O tempo gasto na Internet deveria ser remunerado?

Mesmo sem saber, você já trabalhou para três ou quatro empresas no dia de hoje. Se postou uma foto na sua rede social, ajudou indiretamente a torná-la mais atrativa para que outros entrem nela e consumam publicidade. Se passou por um controle contra robôs para entrar num site, esses sinais de trânsito que você identificou agora se tornarão um pouco menos complicados para os carros autônomos. E se o que reconheceu foram letras de um texto praticamente ilegível, você ajudou a decifrar o conteúdo de um livro que o software de digitalização estava custando a entender.
Ter consciência do valor que geramos em nosso percurso diário pela Internet é, para um grupo de acadêmicos da Microsoft e das universidades de Stanford e Columbia, só a primeira parte de uma próxima revolução digital em que, em troca dos nossos dados, os internautas também exigirão dinheiro. Como eles mesmos escreveram em Should We Treat Data as Labor? (“Devemos tratar os dados como trabalho?”), seu estudo divulgado em dezembro, aproxima-se uma era em que “os trabalhadores dos dados poderiam se agrupar em sindicatos para estabelecer negociações coletivas”, como mostrou matéria de Francisco de Zárate, publicada na Edição Brasil do El País em 07/02.
A novidade do enfoque é justamente essa: entender os dados como fruto do trabalho pessoal. Até agora, são tratados como um subproduto da nossa vida on-line, que as empresas da Internet aproveitam para melhorar os sistemas de inteligência artificial. Na melhor das hipóteses, um investimento de capital por parte do setor tecnológico que, em troca de nos oferecer serviços digitais gratuitos, ficam com toda a informação que geramos.
Para Glen Weyl, um dos autores do paper, o cenário atual se parece mais com o feudalismo – quando o senhor ficava com o trabalho do camponês em troca de proteção e justiça – do que com uma economia de mercado.
Embora soe paradoxal, os autores acham que a criação de um mercado global de dados ajudaria não só os operários, mas também as empresas, que, ao se verem obrigadas a pagar, melhorariam o desenvolvimento de seus softwares de inteligência artificial.
Como explica o escritor, compositor e artista visual Jaron Lanier, “o exemplo mais fácil para entender isso é o das traduções automáticas pela Internet: esses serviços funcionam juntando milhões de frases que tradutores da vida real publicaram na Internet. Os robôs precisam atualizá-lo diariamente, porque a língua muda todos os dias. Mas, em vez de roubar o trabalho dos tradutores sem que estes fiquem sabendo, não fariam traduções melhores e mais eficientes se lhes pagassem para escolherem as equivalências que melhor se ajustam a cada caso?”
O temido fim do trabalho
O exemplo explica também o outro beneficio que o estudo aponta: aliviar a angústia com que muitos vivem a possível eliminação do seu trabalho pelo desenvolvimento da inteligência artificial. Até agora, a única solução proposta foi a atribuição de uma renda básica universal. Segundo os autores, reconhecer a contribuição desses trabalhadores é uma forma mais digna e honesta de incorporá-los aos benefícios gerados pela automatização.

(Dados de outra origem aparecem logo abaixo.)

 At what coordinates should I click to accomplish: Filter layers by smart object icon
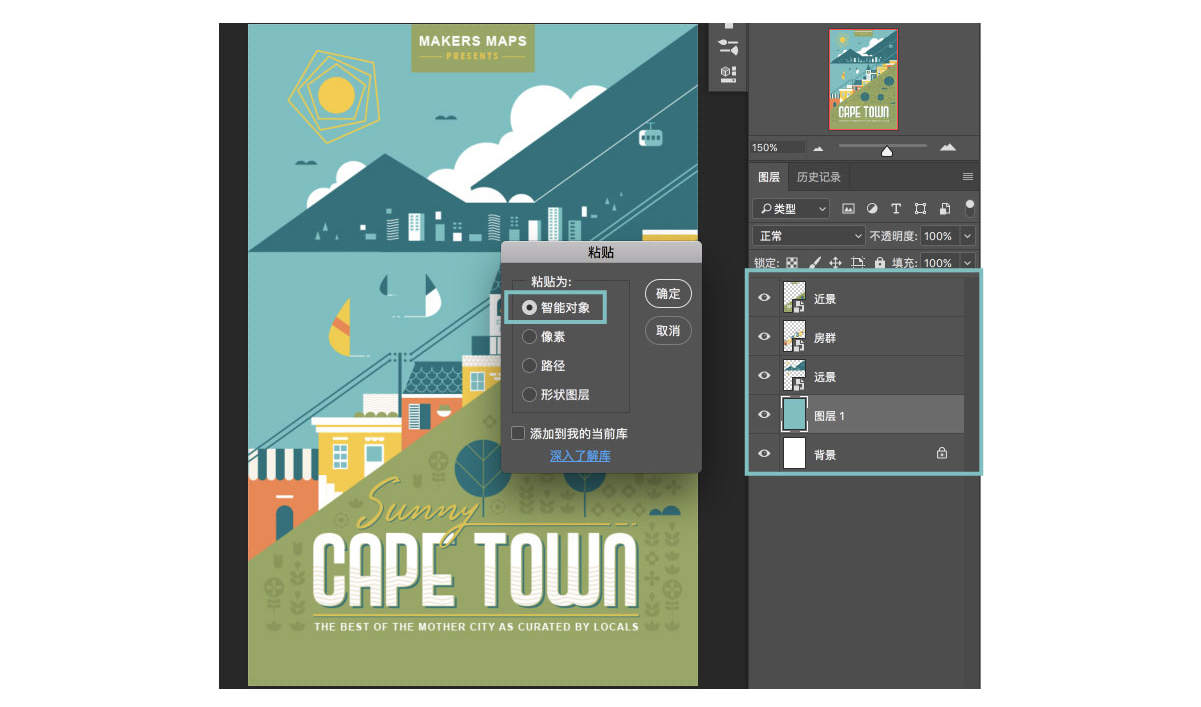(944, 209)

Mas é possível ganhar a vida só gerando dados? Weil acredita que não. Por enquanto. “A inteligência artificial ainda é uma parte muito pequena da economia, mas se efetivamente os robôs vierem a ficar com os trabalhos, queremos nos assegurar de que as pessoas tenham um futuro nesse cenário”, disse.

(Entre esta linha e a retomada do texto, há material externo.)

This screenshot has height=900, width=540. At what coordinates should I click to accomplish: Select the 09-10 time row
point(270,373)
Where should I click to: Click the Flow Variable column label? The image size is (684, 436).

Sem ter a ambição de definir todas as características de um mercado global de dados, o estudo aponta para essa necessidade. Uma das lacunas a preencher é a das categorias de dados e sua diferente valorização. Imanol Arrieta Ibarra, outro dos autores, diz que é muito difícil fazer essa classificação, mas que há dados cujo valor muda conforme o estímulo. “Sua data de nascimento é sempre a mesma, paguem ou não a você por isso, mas suas contribuições ao Waze e ao Google Maps poderiam melhorar muito se lhe pagassem”, explicou.
Novos sindicatos
O que eles têm claro é que um mercado justo será impossível sem uma união dos trabalhadores dos dados. Se numa empresa de cem pessoas a capacidade de negociação de um empregado raso é praticamente zero, qual será seu poder em um mercado de bilhões de trabalhadores e menos de dez empresas contratando? Por isso eles propõem a criação de um novo tipo de sindicato.
Segundo Lanier, o trabalho que um escritório de direitos autorais faz para os músicos seria o exemplo atual mais próximo desses possíveis sindicatos, “embora seja muito menos sofisticado”. “Ainda não sabemos quais mecanismos funcionarão melhor, mas sim que valorizar a geração dos dados precisa ser parte da solução para uma sociedade futura sustentável.”